Sam told Joe that besides giving, a key to success is expanding your influence by building a network of people who know, like, and trust you—an “army of personal ambassadors,” who might not necessarily buy from you but who always have you in mind. With such an army, you’ll have a stream of referrals.
Stop Keeping Score
The way to create a network of personal ambassadors is to stop “keeping score.” In the business and political worlds, you typically keep track of favors—you do favors expecting that others will return the favors and you keep track of who “owes” you. In fact, transactions that people refer to as a win-win are really a way of keeping track—of making sure everyone comes out even and no one gets the edge.

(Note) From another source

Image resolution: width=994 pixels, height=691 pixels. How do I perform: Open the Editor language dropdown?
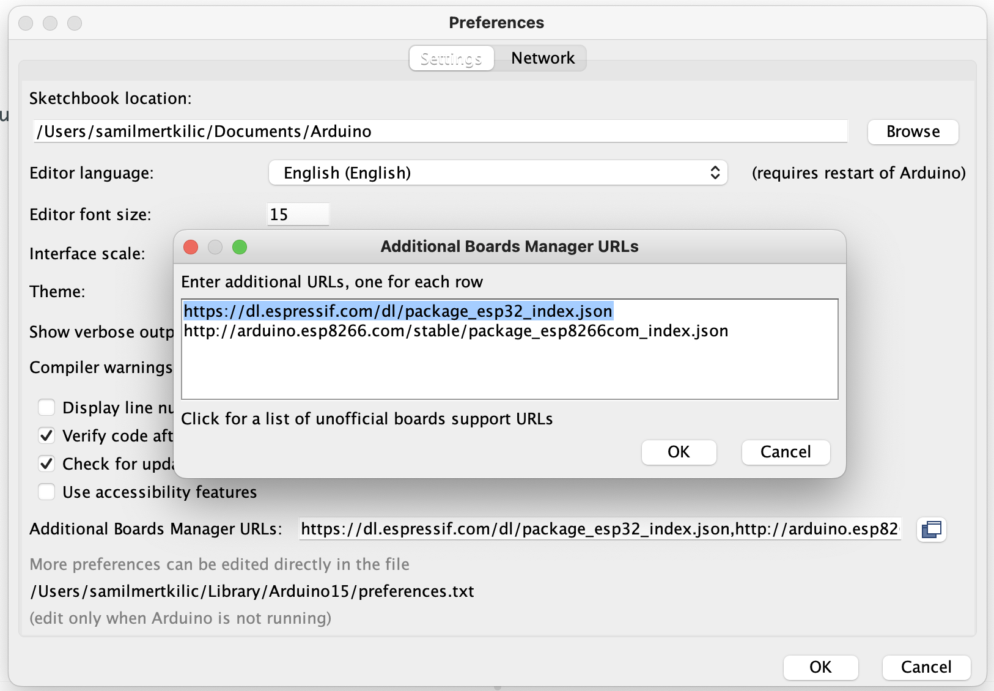point(498,173)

But when you base your relationships on who owes what to whom, you’re being a creditor, not a friend. The third law of success is that your influence is determined by the extent to which you put other people’s interests first. This means rejecting a win-win and putting the other person’s win first—watching out for her interests. Striving for a fifty-fifty outcome is “a losing proposition,” Sam said. “The only winning proposition is 100%.”

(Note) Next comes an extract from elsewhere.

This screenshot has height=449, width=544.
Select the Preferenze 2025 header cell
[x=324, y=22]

Pindar added that the Law of Influence generates success because if you put the other person’s interests first, your interests will always be taken care of. It’s actually a form of enlightened self-interest: You meet others’ needs with the faith that in doing so, you’ll get what you need. Pindar explained it this way: Most people think money, success, and status give you influence. However, influence comes first—influence creates success. And putting others’ interests first creates influence. Therefore, putting others’ interests first creates success.

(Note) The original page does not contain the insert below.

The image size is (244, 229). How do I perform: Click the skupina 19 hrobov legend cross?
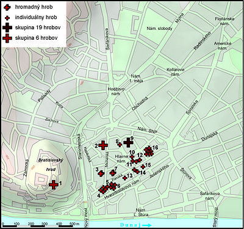7,27
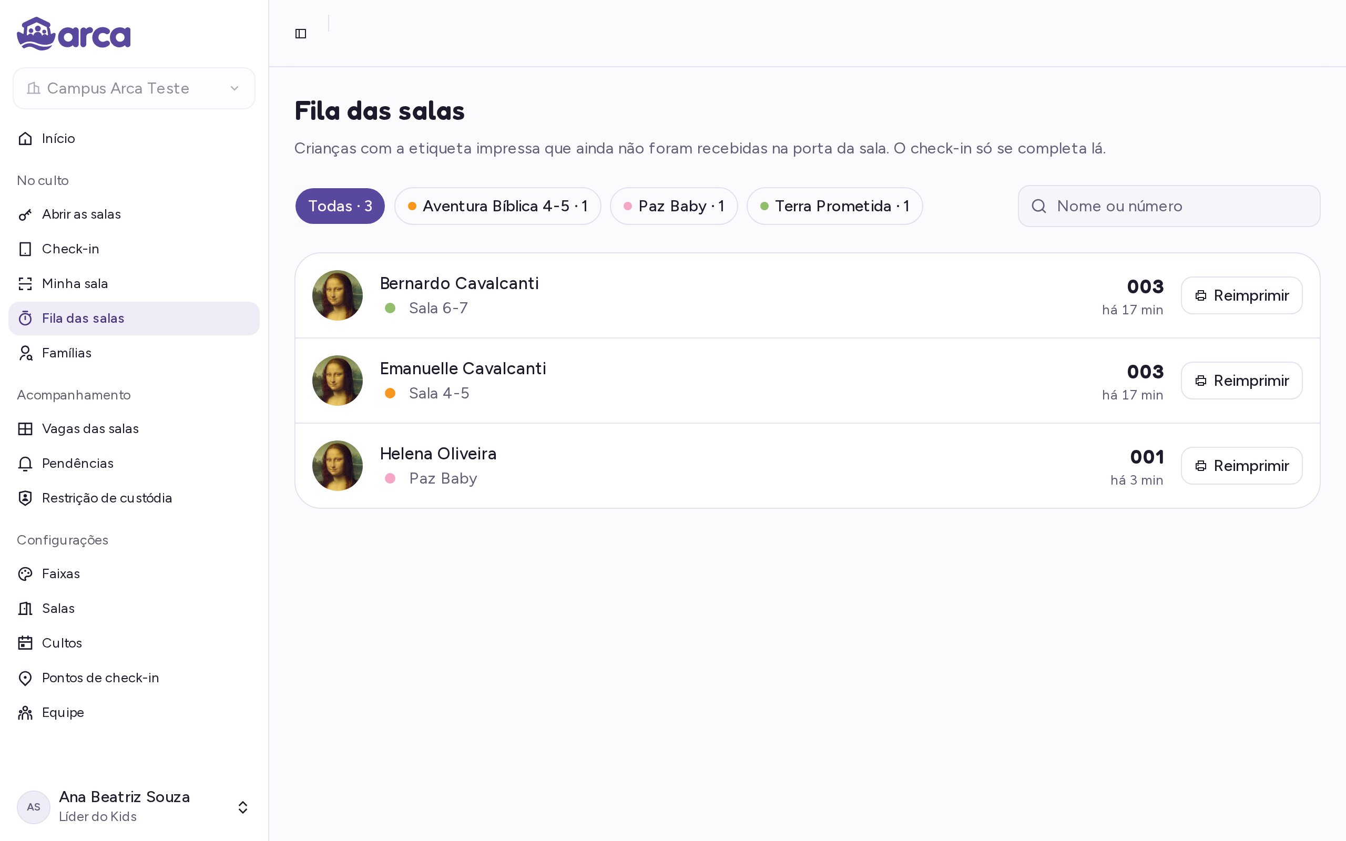The image size is (1346, 841).
Task: Open Vagas das salas grid icon
Action: (x=25, y=429)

After they left Sam, Joe commented to Pindar that the three people he’d met—Ernesto, Nicole, and Sam—all had a common quality: personal magnetism. Pindar explained it was giving that made them attractive: givers attract. And Joe thought, the Law of Influence (putting other people’s interests first) works because it magnetizes you.
Applying The Law of Influence
When Joe arrived at home, he found that his wife Susan had had a difficult day. Both had high-stress jobs and needed to vent, but they didn’t let it get out of hand because they usually brought home additional work to be done before bedtime. They had a rule that neither would complain for longer than a half-hour.
Susan began to vent about her day and a half-hour quickly passed. Realizing she’d gone over the time limit, she stopped and apologized, saying, “A deal’s a deal.” It reminded Joe of what he’d heard earlier in the day: Fifty-fifty is a losing proposition.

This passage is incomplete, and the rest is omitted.